China’s Communist Party and it’s future
July 1st marked the 90 years anniversary of the Communist Party of China (CPC). China has undergone huge changes and will be the next super power. If we all end up working for the Chinese or not is to be seen, meanwhile we present some history on the Red Capitalist, that will drive China into the next World Super Power.
Below from Stratfor;
The CPC was founded in July 1921 by 13 Chinese intellectuals who were anxiously seeking a way out for China in the chaotic post-Qing dynasty period. The 13 founders represented a total of 50 Party members, one tiny political group among many in China at the time. Calling for a class-based revolution by urban workers and rural peasants, the Party was assisted by the Communist International (known as the Comintern), though it cooperated with the ruling Chinese nationalist party, the Kuomintang (KMT), in resisting the Japanese during World War II.

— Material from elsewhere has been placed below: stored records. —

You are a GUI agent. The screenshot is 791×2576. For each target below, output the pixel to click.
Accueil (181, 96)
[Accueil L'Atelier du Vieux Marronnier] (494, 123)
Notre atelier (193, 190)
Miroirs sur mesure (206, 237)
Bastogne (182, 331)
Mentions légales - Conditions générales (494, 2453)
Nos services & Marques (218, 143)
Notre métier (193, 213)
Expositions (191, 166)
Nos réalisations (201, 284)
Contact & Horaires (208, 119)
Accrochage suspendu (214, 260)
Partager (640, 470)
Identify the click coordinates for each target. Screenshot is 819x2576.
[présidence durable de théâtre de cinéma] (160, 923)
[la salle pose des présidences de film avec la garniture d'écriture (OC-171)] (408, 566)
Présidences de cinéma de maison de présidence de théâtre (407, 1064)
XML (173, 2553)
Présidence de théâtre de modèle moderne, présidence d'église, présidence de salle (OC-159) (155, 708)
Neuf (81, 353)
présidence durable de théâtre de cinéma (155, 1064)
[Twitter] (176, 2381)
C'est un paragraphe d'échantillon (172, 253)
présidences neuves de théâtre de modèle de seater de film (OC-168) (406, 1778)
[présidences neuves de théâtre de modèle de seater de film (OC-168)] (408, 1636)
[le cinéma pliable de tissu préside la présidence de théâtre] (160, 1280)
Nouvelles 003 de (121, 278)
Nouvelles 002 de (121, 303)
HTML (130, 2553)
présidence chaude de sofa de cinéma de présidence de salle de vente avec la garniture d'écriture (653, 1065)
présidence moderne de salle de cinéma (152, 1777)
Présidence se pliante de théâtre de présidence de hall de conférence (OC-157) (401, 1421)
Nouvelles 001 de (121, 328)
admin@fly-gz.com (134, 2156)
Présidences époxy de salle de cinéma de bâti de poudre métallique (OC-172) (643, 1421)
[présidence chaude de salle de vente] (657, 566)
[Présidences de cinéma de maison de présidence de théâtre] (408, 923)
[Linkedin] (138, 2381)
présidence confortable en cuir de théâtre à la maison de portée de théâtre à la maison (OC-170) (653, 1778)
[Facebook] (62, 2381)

Eventually the Party was able to unify the country’s urban workers and create a series of movements to undermine the KMT’s power. Later realizing its weaker appeal in China’s urban areas, compared to the KMT, the CPC shifted its strategic focus to the countryside, establishing a rural base to unify China’s vastly larger peasant population.
Nine decades later, the Party’s status rests primarily on these rural revolutionary roots and its role in creating the People’s Republic of China in 1949. This legacy has helped sustain and reinforce the Party’s absolute control over the state during a series of political movements and internal power struggles from 1949 until the late 1970s, such as the Hundred Flowers Campaign, the Great Leap Forward and the Cultural Revolution, all of which had a disastrous impact on Chinese society.
During the revolutionary period and after the founding of the People’s Republic of China, the CPC’s ruling strategy was ideological. It sought to draw a clear line between the so-called “capitalist class,” which had caused so much torment in China, and the proletariat, which the Party claimed to represent. After coming to power in 1949, the CPC implemented land reform, cracked down on the private sector and targeted the capitalist class as an “enemy” of the state. This not only strengthened the party’s political, social and economic control, it also created the perception among the people that they would derive great benefit from all this. Naturally, this perception made the Party very popular and powerful, further reinforcing its authority despite the extremely weak economic performance and social strife that characterized China for the next three decades.